Les sentiers muletiers
A Tinos comme souvent en Europe du sud (Espagne ou Italie méridionale), les paysans habitent de gros villages établis sur une source abondante et se déplacent pour cultiver leurs jardins, champs, vignobles, oliveraies, souvent dispersés sur de différents terroirs. Pas de fermes isolées comme en Europe du Nord, tout au plus des "katikies", maisons des champs où l'on peut dormir durant les moissons et les gros travaux. D'où l'importance et le nombre des sentiers muletiers qui mettent les villages en relation et permettent d'atteindre les plus modestes parcelles. Les plus importants sont dallés, larges de 5 m, comme le chemin vénitien allant de San Niccolo (actuellement Tinos, la petite capitale de l'île, à la forteresse vénitienne d'Exombourgo); les plus modestes, étroits, calculés pour le passage d'un animal de bât, sont dallés sur les terres meubles, taillés dans le rocher et présentent des escaliers rustiques pour franchir les pentes et fournir aux ânes un appui sûr. Ces chemins sont toujours bordés de murs de pierre sèche qui interdisent la divagation des animaux.

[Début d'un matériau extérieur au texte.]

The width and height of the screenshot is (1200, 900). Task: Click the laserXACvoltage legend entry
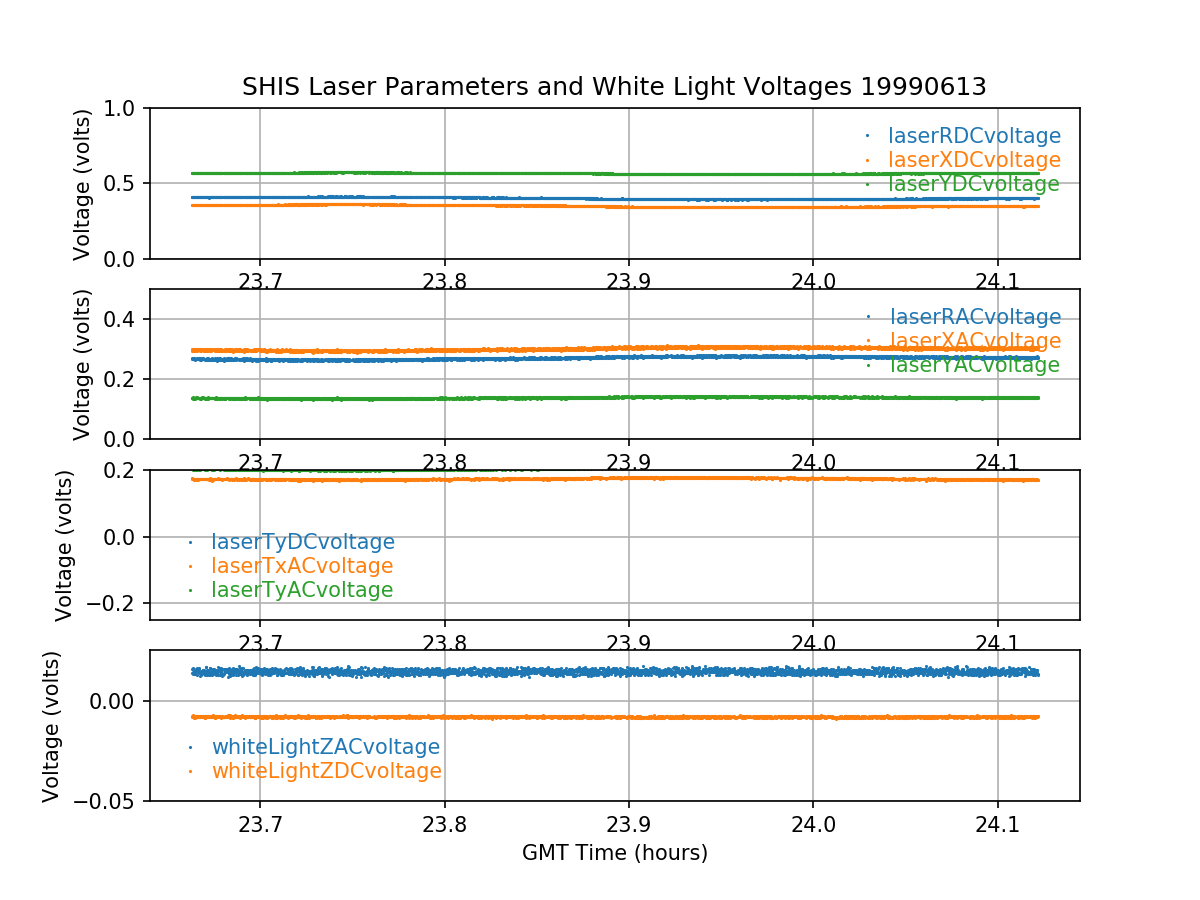click(974, 341)
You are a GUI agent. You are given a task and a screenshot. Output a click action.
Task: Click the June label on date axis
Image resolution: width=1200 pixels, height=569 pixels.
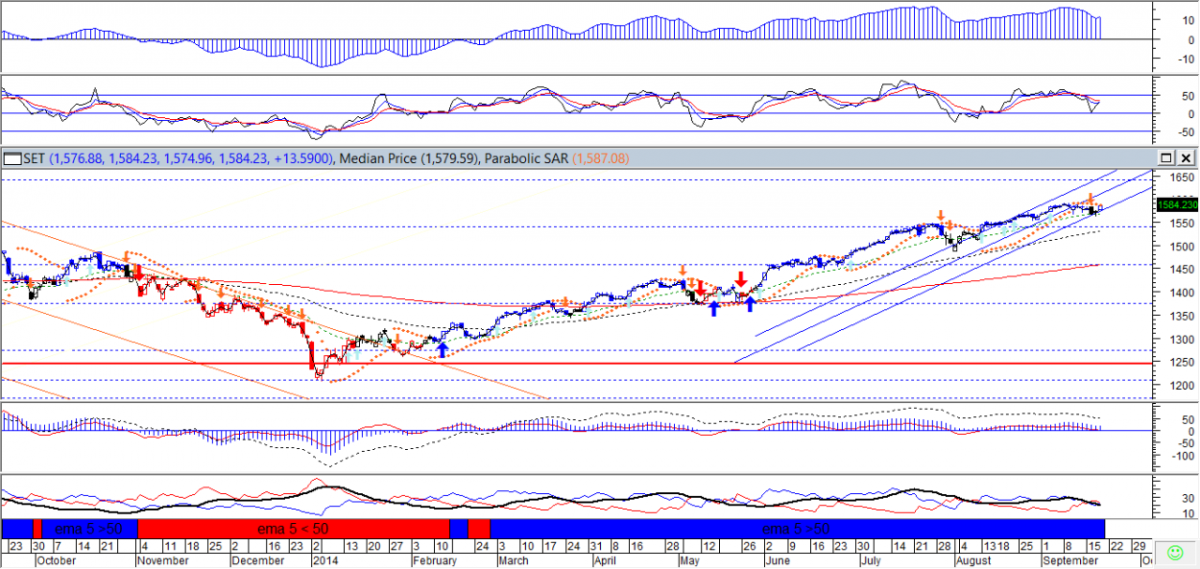pyautogui.click(x=778, y=561)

Depuis quelques années, certains chemins ont été restaurés et balisés pour les randonneurs.
Les terrasses
Tinos est une montagne, un rocher dans la mer Egée : 30 Km de longueur sur 10 de largeur, mais près de 800 m d'altitude au mont Tsiknias ! C'est dire que les pentes sont raides. Pour mettre la montagne en culture, il a fallu aménager des terrasses, transformer les garrigues en pyramides à degrés sur des kilomètres carrés et obtenir des bandes plus ou moins larges de terre aplanie sur lesquelles étaient cultivées les céréales, les oliviers, les vignes. Travail énorme que les générations paysannes ont entrepris et que Cornélius Castoriadis a magnifié en écrivant que "Tinos est une île faite à la main". Travail de Sisyphe, jamais terminé, puis qu'après les orages il faut remonter les terres éboulées, consolider les murs de soutènement construits en pierre sèche et bourrage de cailloux, avec quelques grosses pièces bien engagées dans le terrain pour la solidité de l'ensemble. Les terrasses sculptent les flancs de Pateles jusqu'à 600 m d'altitude. Au dessus, c'est le domaine des troupeaux de moutons et de chèvres.
Les étables
Pour les bêtes, on a construit des abris munis d'abreuvoirs et parfois d'un enclos; ce sont les "stavli". Les plus simples s'appuient sur une paroi rocheuse. On fait ainsi l'économie d'un mur. La plupart sont des constructions rectangulaires de pierre couvertes de dalles de micaschiste. Les murs s'évasent vers le sommet pour les recevoir; pour l'étanchéité, on pose sur ces dalles une couche de terre argileuse. Dans certaines zones, comme à Falatados ou Volax, les "stavli" ronds sont construits autour d'un pilier central à large chapiteau. Les dalles de couverture qui prennent leurs appuis sur le pilier et sur les murs goutterots sont disposées comme les pétales d'une marguerite. Certaines étables pouvaient accueillir des hommes pendant la période des gros travaux des champs, lorsqu'en témoigne la présence d'une cheminée.
Les fontaines
Tinos est relativement riche en eau pour une île méditerranéenne, et le fait explique son ancienne prospérité agricole. Les fontaines des villages sont toujours décorées et consacrées à une saint ou à la Vierge "zoodochos pigi", source de vie; elles servent à l'alimentation en eau des familles et au lavage du linge. A la campagne, elle sont situées près des jardins et associées à de savants aménagements hydrauliques : conduits, aqueducs, bassins de stockage. Tout est conçu pour éviter le gaspillage du précieux liquide.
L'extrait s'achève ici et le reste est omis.